Supplementary Material for: Down regulation of Endo-beta-N-acetylglucosaminidase in Caenorhabditis elegans improves stress adaptivity

Introduction: Endo-beta-N-acetylglucosaminidase (ENGASE) is one of the key enzymes involved in the structural and functional regulations of glycoproteins. Although its enzymatic activities and applications have been well studied in vitro, its biological function in vivo yet remains to be illustrated. In this study, the biological function of ENGASE in Caenorhabditis elegans (C. elegans) was explored in detail. Methods: An Engase gene knockout in C. elegans (CeEng-1 or CeEngase) was constructed and subjected to a panel of phenotypical and glycomics analysis. In addition, in vitro and in vivo ENGASE inhibition assays were performed. Results: Engase knockout worm’s adaptivity to environmental stresses (heat and osmotic) was significantly improved, and its longevity was also increased mildly. A clustered change in basement membrane proteins (e.g., LAM-1, LAM-2, and EPI-1) was illustrated by Nglycopeptide analysis, suggesting ENGASE is involved in a basement membrane-based stress regulation. Then, the heat stress phenotype was further supported by in vivo CeEngase knockdown assay and in vitro and in vivo small compound inhibitory assay of CeENGASE, indicating ENGASE is a potential drug target for stress management. Conclusion: Engase is actively involved in a basement membrane-mediated stress adaptation, and could serve as a potential target for healthcare products.
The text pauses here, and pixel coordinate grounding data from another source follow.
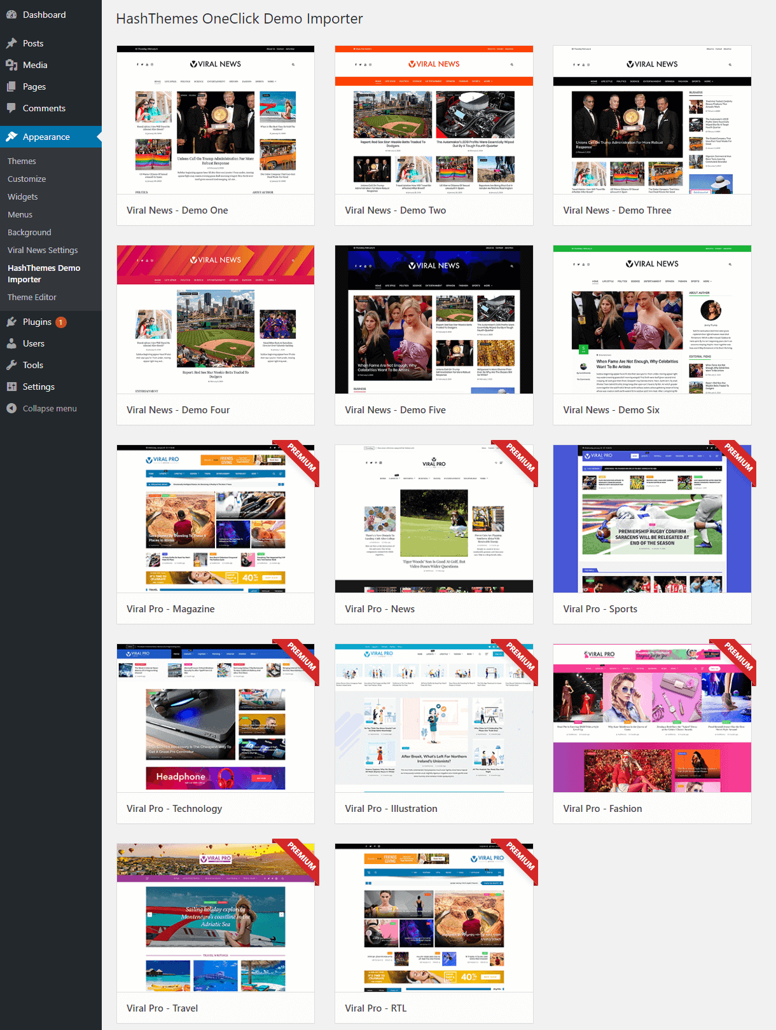Viewport: 776px width, 1030px height.
Task: Click the Users person icon
Action: point(11,343)
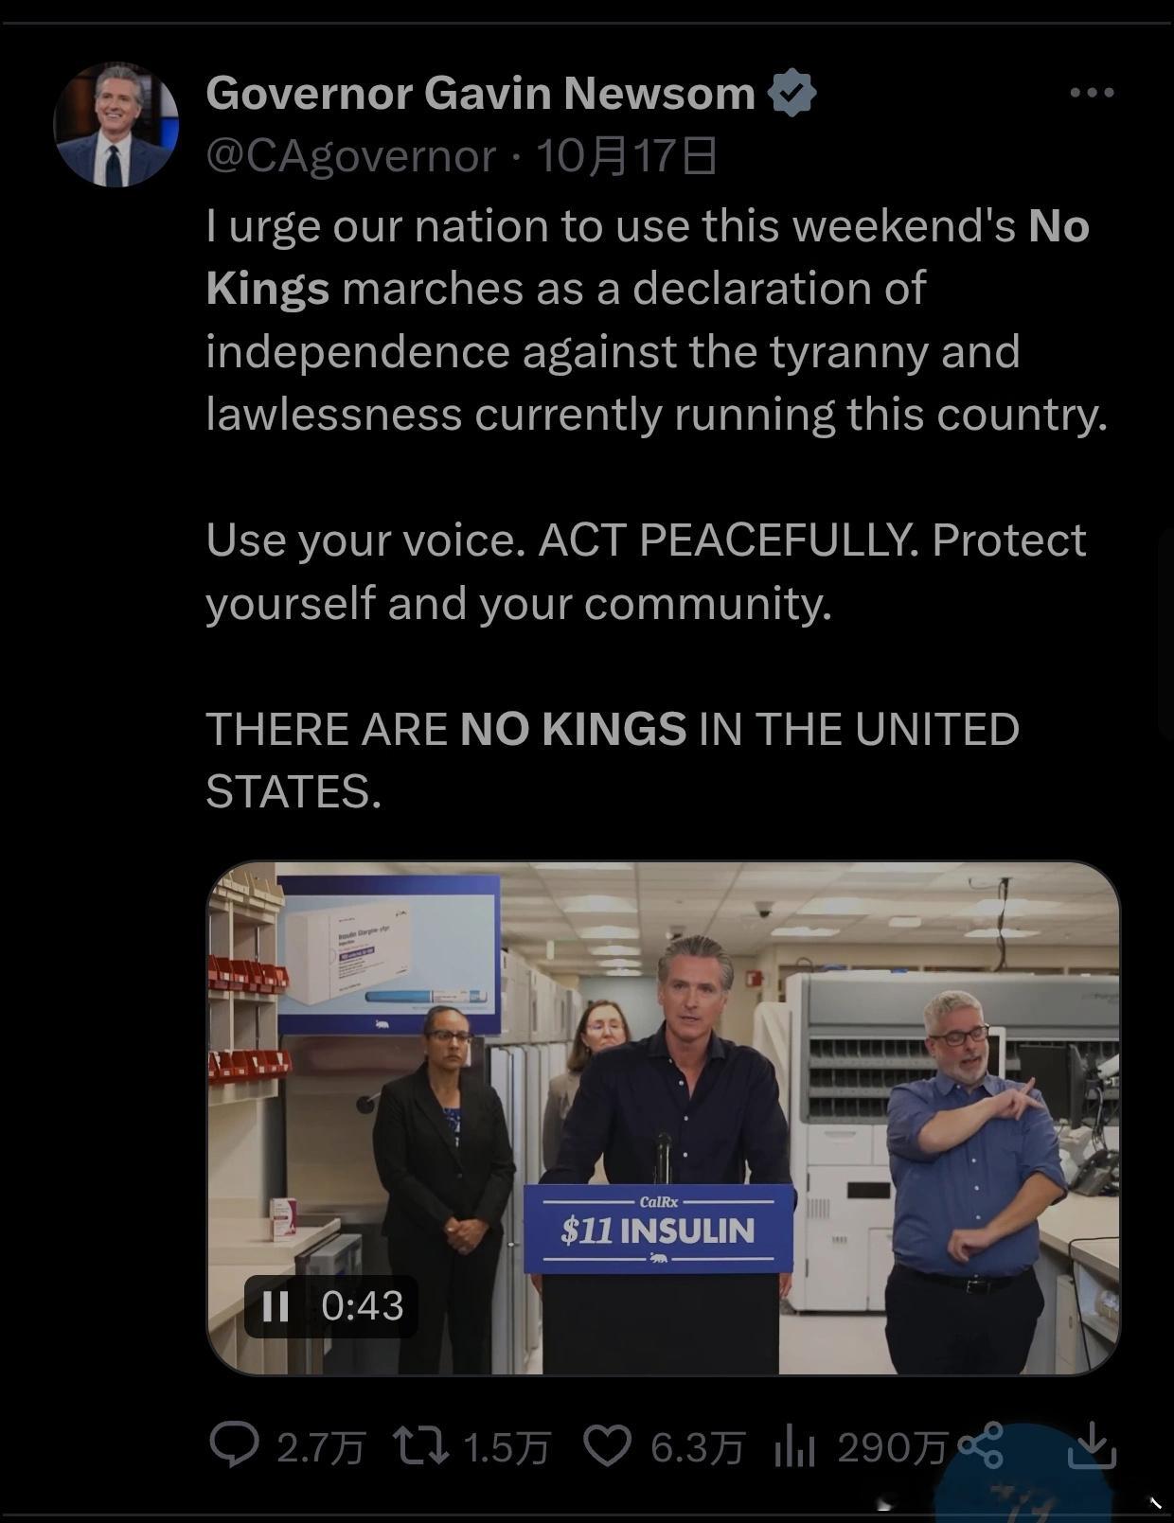Click the 6.3万 like count
Viewport: 1174px width, 1523px height.
click(x=698, y=1447)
β-N-乙酰葡萄糖胺内切酶（Endo-beta-N-acetylglucosaminidase，ENGASE）是糖蛋白结构与功能调控的关键酶之一。尽管其酶活性及体外应用已得到充分研究，但其体内生物学功能仍有待阐明。本研究详细探究了ENGASE在秀丽隐杆线虫（Caenorhabditis elegans，C. elegans）中的生物学功能。 方法：构建了秀丽隐杆线虫Engase基因敲除株（CeEng-1或CeEngase），并对其进行了一系列表型分析和糖组学分析。此外，还开展了ENGASE的体外及体内抑制实验。 结果：Engase基因敲除线虫对环境胁迫（热胁迫和渗透胁迫）的适应性显著提升，寿命也略有延长。通过N-糖肽分析发现基底膜蛋白（如LAM-1、LAM-2及EPI-1）存在聚类变化，提示ENGASE参与基于基底膜的胁迫调控。随后，体内CeEngase敲低实验及CeENGASE的体外、体内小分子化合物抑制实验进一步验证了热胁迫表型，表明ENGASE是潜在的胁迫管理药物靶点。 结论：Engase积极参与基底膜介导的胁迫适应过程，且可作为保健品的潜在靶点。